Stored data entries:
□ □ □

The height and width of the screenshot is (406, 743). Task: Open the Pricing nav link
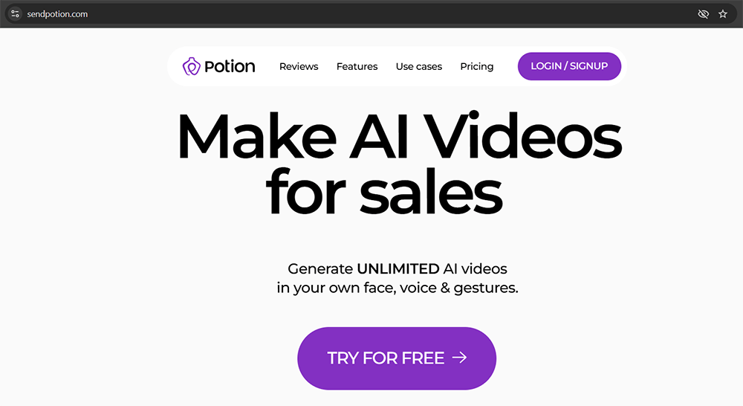coord(477,66)
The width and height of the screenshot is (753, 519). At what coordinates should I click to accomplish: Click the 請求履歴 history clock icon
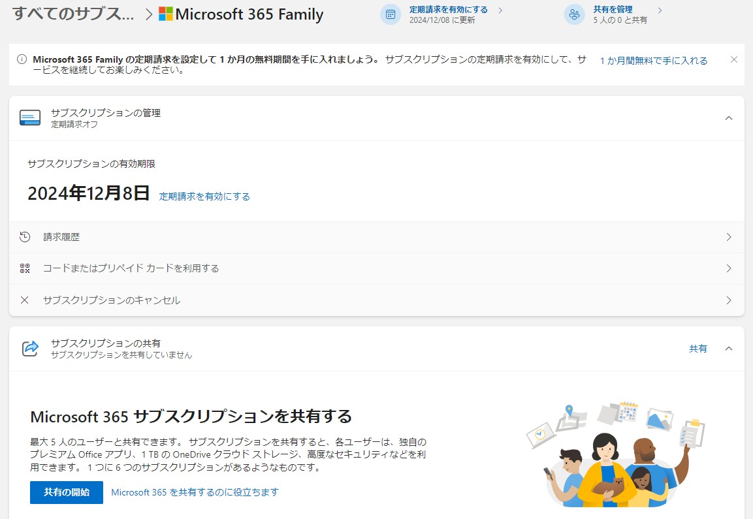click(25, 237)
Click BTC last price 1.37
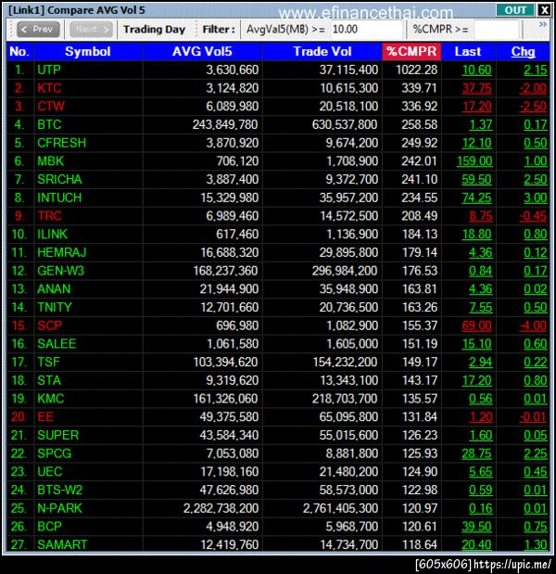The image size is (556, 574). pyautogui.click(x=480, y=125)
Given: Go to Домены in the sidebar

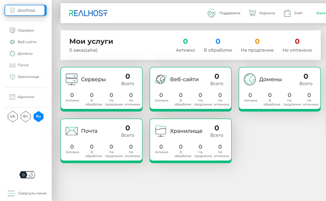Looking at the screenshot, I should pos(25,54).
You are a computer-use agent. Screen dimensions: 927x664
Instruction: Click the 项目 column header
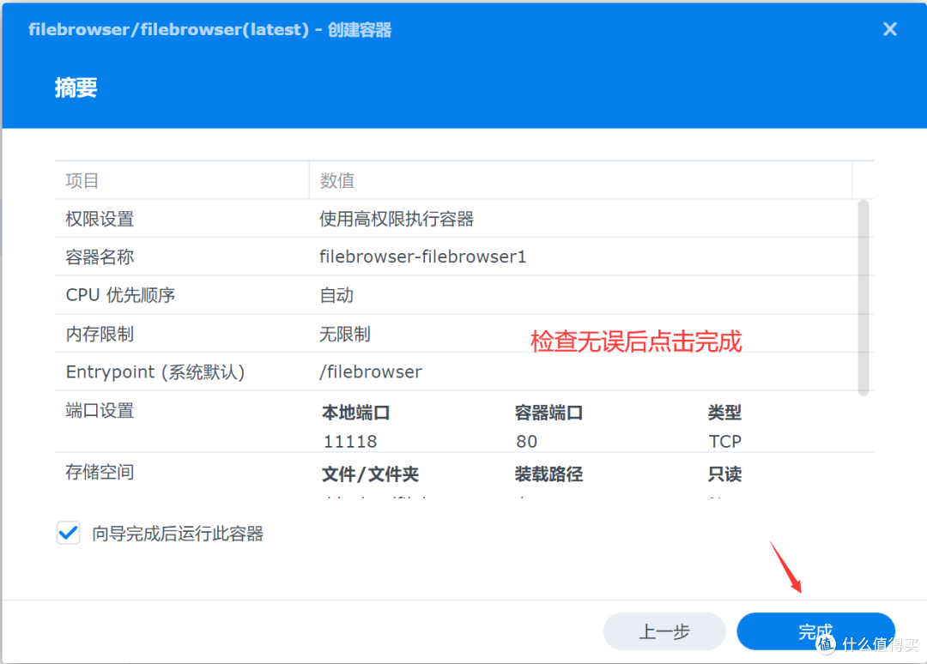(82, 180)
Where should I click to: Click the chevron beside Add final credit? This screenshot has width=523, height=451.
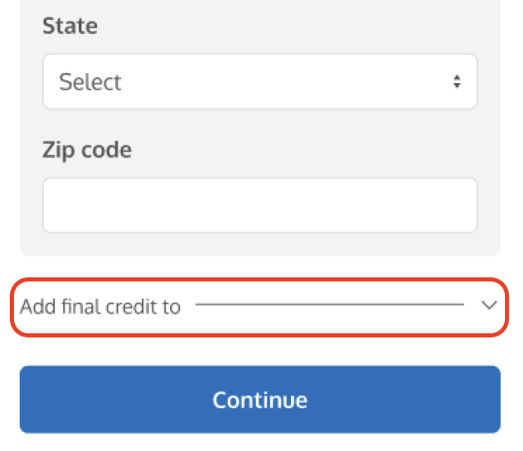(488, 305)
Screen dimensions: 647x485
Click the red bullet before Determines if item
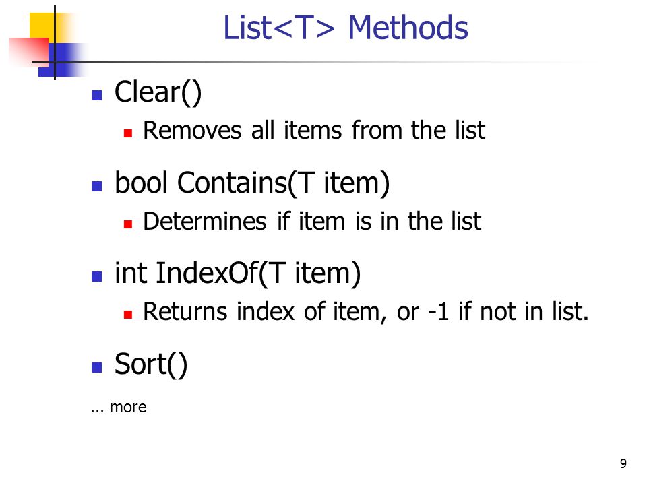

□ □ □

Description of the task: In the lines above, locate the string "dimensions". Copy every line where it occurs.

Task output:
You are a computer-use agent. Screen dimensions: 927x664
Screen dimensions: 647x485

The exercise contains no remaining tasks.